McCabe Says Lawmakers Didn't Object When FBI Opened Trump Probe

(Bloomberg) -- Former FBI Deputy Director Andrew McCabe said congressional leaders -- Republicans and Democrats -- didn’t object when he informed them in 2017 that the bureau was opening a counterintelligence investigation into President Donald Trump.

“That’s the important part here,” McCabe said in an interview Tuesday on NBC’s “Today Show.” “No one objected. Not on legal grounds, not on constitutional grounds and not based on the facts.”

McCabe Says Lawmakers Didn't Object When FBI Opened Trump Probe

McCabe said he briefed those leaders -- known as the “Gang of Eight” -- about the Trump probe in the days after the president fired FBI director James Comey in May of 2017. McCabe has said officials began the investigation out of concern that Trump may have been colluding with Russia.

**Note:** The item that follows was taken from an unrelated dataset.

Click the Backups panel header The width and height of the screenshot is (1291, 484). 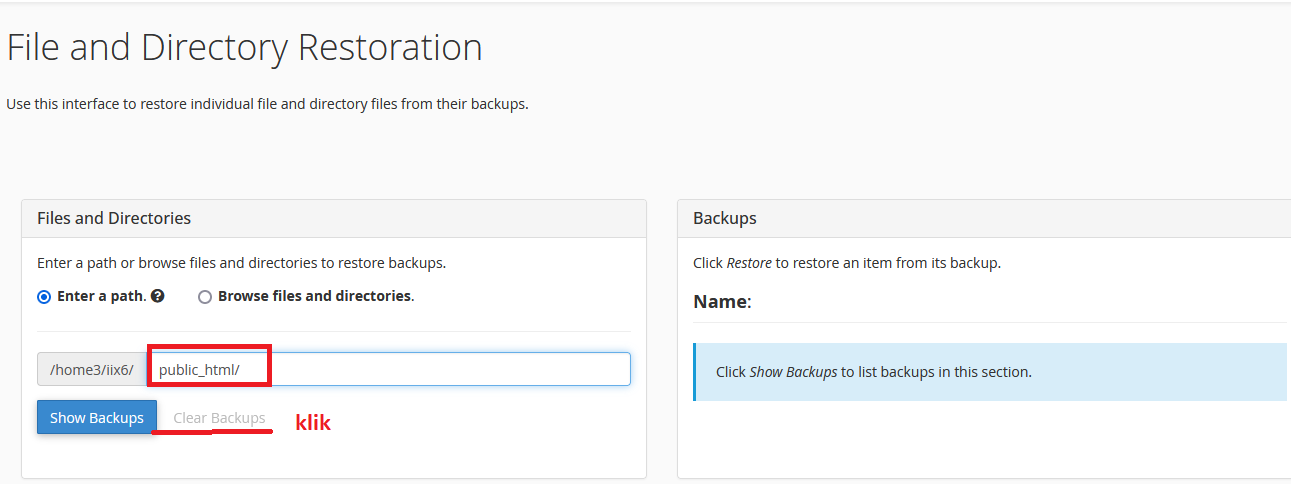pos(725,218)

The “Gang of Eight” has special clearances to hear classified intelligence information. At that time, it included Republican Senate Majority Leader Mitch McConnell, Democratic Minority Leader Chuck Schumer, Republican House Speaker Paul Ryan, and House Minority Leader Nancy Pelosi. It also included the top Republicans and Democrats on the House and Senate Intelligence panels.

The lawmakers’ staffs had no immediate response Tuesday to the assertion by McCabe, who is promoting a book defending his time at the FBI and disputing the reasons he was fired just over a day before he was due to retire and collect a pension.

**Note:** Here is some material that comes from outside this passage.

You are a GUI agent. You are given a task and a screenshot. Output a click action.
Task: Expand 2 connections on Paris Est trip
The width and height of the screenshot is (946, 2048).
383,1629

McCabe has said he was present when Deputy Attorney General Rod Rosenstein brought up the idea of wearing a wire to secretly record Trump as well as the possibility of invoking the Constitution’s 25th Amendment to remove the president from office on the grounds he was unfit for office. The Justice Department has disputed McCabe’s depiction of the conversations.

Trump has been tweeting his outrage over McCabe’s assertions, saying on Monday that he and Rosenstein “were planning a very illegal act, and got caught.”

Senator Lindsey Graham, the Republican chairman of the Senate Judiciary Committee, said he intends to subpoena Rosenstein and McCabe for a hearing to explore allegations they discussed ways to remove Trump from office, which Graham described as an attempted “administrative coup."

On Friday, Representative Doug Collins of Georgia, the top Republican on the House Judiciary Committee, wrote a letter to the panel’s Democratic chairman, Jerrold Nadler of New York, asking that the committee request testimony from McCabe and Rosenstein.